Open a new terminal/putty screen and connect to your server. Login as your user and then "su" into the root user. You will now have two terminals, one for your root user to perform actions and one to test locking users out.
From your root terminal type:
passwd -l john
From your other terminal attempt to login to the system with the user "john". You will notice it will not allow it. Now from your root terminal type:
passwd -u john
Try to login again. You will notice login is now allowed.
groupadd lagroup1 && groupadd lagroup2
usermod -aG lagroup1,lagroup2 jeff
3. Add the user jeff to the appropriate place so that user has the ability to execute commands with superuser/root privileges. While logged in as the user jeff, create a small text file with any content in the /root directory.
As the root user edit /etc/sudoers. If /etc/sudoers does not exist you need to install sudo: apt-get install sudo or yum install sudo
You can use visudo to edit the /etc/sudoers file but for certification reasons you should know how to edit the file manually.
Add jeff to the sudoers file, you can do this one of two ways:
Add the user directly in the file:
jeff ALL=(ALL) ALL
Make sure the "wheel", "admin" or "sudo" option is not commented out and exists. (This will vary depending on distribution):
%wheel ALL=(ALL) NOPASSWD: ALL
If the wheel option is available we would then add jeff to the wheel group (% represents "group") at the command line type:
usermod -aG wheel jeff
NOTE: Debian/Ubuntu users might notice "sudo" or "admin" and not "wheel" is the default group. You can use that in place of wheel.
Log out of the system then log back in as jeff. As the jeff user type:
sudo touch file /root/test
This will create a file in the /root directory which only root can do.
4. Log in as root.
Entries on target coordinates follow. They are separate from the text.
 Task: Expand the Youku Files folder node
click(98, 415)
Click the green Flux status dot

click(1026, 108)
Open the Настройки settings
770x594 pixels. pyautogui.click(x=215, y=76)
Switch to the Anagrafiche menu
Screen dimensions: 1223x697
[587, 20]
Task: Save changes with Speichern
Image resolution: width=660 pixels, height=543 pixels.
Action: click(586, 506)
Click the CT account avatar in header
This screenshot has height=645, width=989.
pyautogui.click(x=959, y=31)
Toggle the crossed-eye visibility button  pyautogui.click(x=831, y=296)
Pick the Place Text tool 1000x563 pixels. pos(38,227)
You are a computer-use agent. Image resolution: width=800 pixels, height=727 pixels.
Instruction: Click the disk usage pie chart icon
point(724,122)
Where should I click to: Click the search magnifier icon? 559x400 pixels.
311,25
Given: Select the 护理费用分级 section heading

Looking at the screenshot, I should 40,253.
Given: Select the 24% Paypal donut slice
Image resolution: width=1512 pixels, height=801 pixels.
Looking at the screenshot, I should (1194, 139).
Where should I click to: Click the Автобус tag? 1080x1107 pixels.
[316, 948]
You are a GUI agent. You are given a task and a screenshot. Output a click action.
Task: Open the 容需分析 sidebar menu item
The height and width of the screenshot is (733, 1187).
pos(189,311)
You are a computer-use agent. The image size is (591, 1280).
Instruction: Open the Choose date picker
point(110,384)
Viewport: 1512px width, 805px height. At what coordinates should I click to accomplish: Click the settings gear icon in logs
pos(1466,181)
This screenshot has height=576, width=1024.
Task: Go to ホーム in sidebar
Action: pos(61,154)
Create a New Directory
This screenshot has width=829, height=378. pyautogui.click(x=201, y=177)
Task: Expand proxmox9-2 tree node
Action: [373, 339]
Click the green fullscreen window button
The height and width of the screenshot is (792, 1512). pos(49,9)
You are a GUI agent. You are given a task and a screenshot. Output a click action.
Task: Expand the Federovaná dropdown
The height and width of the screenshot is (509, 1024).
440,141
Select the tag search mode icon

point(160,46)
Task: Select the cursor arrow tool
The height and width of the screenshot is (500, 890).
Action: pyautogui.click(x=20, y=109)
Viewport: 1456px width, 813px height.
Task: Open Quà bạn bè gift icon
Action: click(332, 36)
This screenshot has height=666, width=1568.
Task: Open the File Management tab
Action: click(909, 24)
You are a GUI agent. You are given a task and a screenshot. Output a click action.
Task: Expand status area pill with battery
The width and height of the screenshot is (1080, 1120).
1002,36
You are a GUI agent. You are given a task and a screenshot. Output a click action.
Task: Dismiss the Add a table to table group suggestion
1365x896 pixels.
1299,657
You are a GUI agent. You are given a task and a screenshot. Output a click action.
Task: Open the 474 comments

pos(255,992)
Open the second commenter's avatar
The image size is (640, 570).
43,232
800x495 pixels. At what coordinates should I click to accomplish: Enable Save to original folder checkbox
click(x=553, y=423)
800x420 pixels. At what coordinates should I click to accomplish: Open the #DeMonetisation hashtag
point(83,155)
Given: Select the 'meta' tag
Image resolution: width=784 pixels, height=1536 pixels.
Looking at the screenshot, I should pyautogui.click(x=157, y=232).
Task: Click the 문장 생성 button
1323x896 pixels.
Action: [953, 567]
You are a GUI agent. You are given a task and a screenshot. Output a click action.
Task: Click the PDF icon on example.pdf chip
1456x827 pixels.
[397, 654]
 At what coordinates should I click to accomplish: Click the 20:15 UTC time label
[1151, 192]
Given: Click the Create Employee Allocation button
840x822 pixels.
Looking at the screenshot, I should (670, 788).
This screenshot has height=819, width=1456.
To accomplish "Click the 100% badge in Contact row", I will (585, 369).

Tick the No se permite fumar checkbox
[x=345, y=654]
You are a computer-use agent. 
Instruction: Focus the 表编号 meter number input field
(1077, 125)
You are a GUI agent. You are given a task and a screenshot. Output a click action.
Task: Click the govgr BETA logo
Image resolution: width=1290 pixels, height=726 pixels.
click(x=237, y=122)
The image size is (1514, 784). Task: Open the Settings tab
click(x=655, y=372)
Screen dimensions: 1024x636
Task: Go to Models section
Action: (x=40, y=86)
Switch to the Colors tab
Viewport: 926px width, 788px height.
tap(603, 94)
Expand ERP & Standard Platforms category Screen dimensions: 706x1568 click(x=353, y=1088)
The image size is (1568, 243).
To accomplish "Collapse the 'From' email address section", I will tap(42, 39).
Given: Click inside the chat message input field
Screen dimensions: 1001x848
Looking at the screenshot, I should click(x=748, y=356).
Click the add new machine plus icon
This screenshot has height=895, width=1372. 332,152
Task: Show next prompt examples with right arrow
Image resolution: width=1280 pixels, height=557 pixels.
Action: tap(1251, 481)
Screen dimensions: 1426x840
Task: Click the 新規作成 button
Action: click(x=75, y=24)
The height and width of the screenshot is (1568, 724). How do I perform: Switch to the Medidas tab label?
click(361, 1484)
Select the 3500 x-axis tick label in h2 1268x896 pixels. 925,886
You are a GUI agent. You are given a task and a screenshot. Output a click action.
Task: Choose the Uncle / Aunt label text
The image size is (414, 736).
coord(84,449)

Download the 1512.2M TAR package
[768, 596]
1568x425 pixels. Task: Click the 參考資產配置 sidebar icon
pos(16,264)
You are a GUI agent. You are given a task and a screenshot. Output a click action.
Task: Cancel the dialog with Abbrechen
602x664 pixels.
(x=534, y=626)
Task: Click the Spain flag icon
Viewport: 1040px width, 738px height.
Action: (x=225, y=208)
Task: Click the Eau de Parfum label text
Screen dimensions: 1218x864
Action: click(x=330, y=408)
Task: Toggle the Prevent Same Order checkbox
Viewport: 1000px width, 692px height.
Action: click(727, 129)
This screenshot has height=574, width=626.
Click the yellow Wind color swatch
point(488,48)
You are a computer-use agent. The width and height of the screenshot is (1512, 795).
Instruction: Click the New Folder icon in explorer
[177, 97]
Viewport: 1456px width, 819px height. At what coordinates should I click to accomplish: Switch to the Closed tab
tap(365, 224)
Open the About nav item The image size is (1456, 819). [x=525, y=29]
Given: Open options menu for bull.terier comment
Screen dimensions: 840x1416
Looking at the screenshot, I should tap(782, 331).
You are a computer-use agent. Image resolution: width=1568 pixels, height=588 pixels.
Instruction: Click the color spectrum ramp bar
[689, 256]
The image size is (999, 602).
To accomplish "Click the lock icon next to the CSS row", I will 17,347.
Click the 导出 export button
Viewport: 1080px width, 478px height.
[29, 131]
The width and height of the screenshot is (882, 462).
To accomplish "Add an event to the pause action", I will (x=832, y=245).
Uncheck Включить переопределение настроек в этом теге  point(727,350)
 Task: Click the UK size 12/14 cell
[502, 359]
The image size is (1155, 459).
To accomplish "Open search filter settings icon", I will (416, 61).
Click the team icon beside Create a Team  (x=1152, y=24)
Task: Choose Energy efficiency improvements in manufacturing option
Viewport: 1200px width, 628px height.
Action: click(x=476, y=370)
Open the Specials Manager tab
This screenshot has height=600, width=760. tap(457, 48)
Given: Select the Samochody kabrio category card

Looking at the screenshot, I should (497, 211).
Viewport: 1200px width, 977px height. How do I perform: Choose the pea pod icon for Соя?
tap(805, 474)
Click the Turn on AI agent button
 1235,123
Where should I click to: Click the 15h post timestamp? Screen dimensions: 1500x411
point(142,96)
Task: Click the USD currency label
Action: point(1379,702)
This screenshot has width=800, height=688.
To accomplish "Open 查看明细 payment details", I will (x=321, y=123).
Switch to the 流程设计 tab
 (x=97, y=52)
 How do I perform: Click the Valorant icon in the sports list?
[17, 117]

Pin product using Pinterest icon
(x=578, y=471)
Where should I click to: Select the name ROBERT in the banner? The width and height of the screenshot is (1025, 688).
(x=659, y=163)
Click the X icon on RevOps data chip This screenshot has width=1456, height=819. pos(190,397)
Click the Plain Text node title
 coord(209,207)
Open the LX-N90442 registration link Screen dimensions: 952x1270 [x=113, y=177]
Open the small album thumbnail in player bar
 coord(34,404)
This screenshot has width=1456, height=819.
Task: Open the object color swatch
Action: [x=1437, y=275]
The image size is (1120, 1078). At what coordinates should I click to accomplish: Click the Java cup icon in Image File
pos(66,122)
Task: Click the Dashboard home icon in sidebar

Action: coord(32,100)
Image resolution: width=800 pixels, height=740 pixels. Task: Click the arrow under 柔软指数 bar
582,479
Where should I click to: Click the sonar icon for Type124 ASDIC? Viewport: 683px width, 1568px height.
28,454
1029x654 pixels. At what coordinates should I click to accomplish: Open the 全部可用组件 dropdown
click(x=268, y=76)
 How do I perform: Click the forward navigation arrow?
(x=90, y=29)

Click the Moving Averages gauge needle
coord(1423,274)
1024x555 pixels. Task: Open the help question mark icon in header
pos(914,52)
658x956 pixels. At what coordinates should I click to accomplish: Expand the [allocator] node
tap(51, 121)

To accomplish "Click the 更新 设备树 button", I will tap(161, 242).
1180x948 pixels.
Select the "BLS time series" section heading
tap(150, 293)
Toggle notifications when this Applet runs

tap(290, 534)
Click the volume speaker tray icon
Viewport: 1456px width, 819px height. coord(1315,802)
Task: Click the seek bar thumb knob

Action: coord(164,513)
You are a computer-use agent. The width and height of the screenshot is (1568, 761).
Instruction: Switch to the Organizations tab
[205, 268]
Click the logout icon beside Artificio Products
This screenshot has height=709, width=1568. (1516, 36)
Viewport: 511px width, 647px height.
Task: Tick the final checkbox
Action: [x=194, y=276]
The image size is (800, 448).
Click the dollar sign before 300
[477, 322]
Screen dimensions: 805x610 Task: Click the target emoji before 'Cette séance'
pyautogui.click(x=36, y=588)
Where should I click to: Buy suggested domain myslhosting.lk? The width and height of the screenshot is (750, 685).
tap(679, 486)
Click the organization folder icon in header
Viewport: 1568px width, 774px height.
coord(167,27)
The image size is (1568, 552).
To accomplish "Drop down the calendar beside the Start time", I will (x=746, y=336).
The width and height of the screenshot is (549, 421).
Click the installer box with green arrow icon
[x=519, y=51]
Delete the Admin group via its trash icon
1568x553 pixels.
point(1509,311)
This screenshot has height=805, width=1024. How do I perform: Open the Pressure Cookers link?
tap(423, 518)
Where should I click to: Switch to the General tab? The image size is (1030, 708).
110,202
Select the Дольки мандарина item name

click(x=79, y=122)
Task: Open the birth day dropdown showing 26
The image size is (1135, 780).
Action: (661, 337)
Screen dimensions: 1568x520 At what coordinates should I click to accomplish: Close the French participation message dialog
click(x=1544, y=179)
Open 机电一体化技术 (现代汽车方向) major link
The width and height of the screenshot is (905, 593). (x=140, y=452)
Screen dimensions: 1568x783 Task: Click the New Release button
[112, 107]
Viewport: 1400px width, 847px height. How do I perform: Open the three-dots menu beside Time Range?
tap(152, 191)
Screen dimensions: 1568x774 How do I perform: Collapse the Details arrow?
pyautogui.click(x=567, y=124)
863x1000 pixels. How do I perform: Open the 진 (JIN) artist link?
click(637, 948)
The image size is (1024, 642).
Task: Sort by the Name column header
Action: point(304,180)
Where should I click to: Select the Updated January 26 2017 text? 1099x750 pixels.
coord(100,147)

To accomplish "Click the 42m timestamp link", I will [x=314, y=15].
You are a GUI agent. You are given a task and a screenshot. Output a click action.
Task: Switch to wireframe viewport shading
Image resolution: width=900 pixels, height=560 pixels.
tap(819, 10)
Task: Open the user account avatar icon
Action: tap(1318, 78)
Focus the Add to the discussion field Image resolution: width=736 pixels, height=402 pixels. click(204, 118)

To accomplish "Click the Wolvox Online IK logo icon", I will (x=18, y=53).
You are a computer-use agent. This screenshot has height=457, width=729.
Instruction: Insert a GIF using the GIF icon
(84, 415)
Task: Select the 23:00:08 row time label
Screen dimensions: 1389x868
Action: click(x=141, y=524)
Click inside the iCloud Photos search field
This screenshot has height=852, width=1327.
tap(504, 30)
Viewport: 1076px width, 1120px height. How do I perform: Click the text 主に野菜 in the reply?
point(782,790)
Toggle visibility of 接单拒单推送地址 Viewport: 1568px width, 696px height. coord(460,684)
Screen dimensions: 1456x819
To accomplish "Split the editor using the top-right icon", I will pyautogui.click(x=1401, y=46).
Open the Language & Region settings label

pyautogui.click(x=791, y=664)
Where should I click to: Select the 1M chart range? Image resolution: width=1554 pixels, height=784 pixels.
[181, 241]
Create a new directory in root's home directory called 'filemaintenance'. Change to that directory and create three "dummy files": file1, file2, and file3. Move back to the parent directory (root's home directory) and then copy the files located in filemaintenance to your home directory.
cd; mkdir filemaintenance
Note: just executing the 'cd' command will change you to your home directory.
cd filemaintenance; touch file1; touch file2; touch file3
cd ..
cp filemaintenance/* .
NOTE: The . it is part of the statement and means "current directory." (This command will copy all the files, directories, and sub directories in /home/youruser/filemaintenance directory into your /home/youruser directory (the filemaintenance parent directory).
5. Change back to your home directory, /root. Move the new 'filemaintenance' directory and all its contents into another directory called 'movedfiles'.
cd
mkdir movedfiles
mv filemaintenance/ movedfiles/
6. Lock the account john again. Log out of your system. Attempt to log into the system three times using the recently locked user account john. After the third failed attempt, log into your system as root and unlock the user. Then list the last 10 lines of the appropriate log file on the system that will show those failed login attempts.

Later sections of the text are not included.